Exercise description:
Exactly the lines from the line containing "Open the Referral program page" through the final line of the entries below must be returned, and only those, without pictures.

::::::::::

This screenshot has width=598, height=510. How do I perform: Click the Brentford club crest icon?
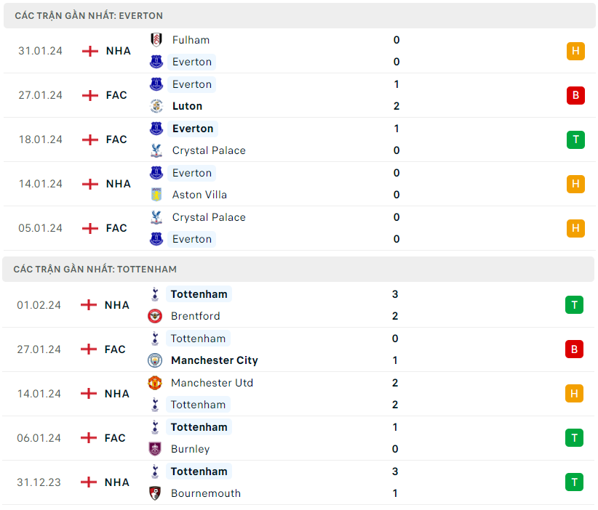coord(155,316)
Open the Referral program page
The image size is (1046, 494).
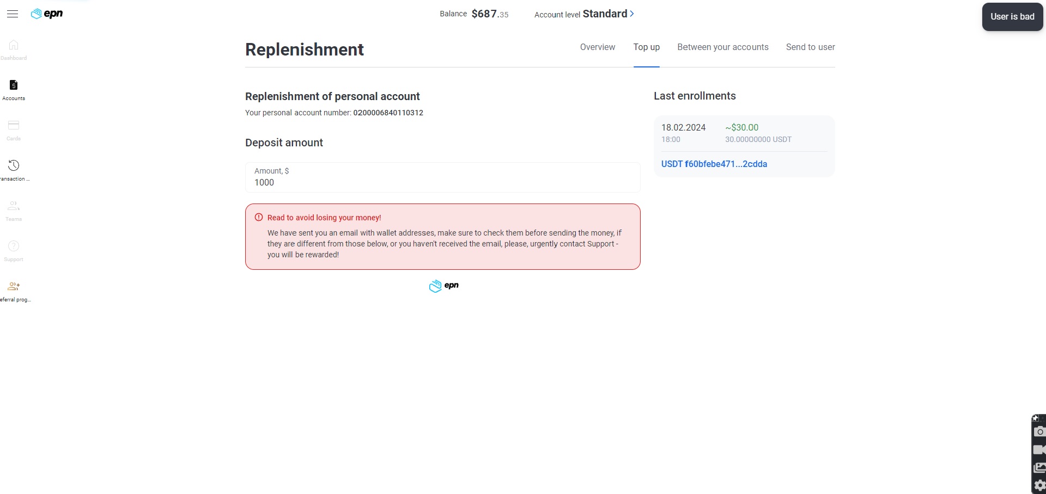pyautogui.click(x=15, y=291)
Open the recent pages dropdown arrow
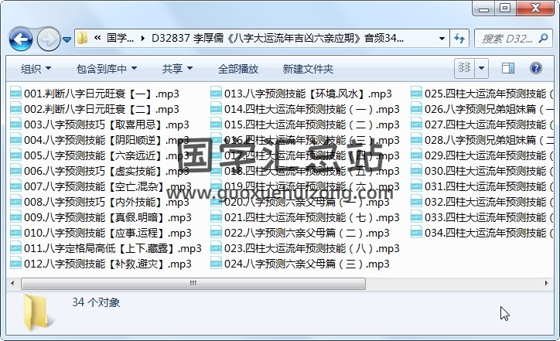 pyautogui.click(x=67, y=39)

::::::::::

Finished exercise:
Open the Referral program page
The image size is (1046, 494).
pyautogui.click(x=15, y=291)
Open the recent pages dropdown arrow
 pyautogui.click(x=67, y=39)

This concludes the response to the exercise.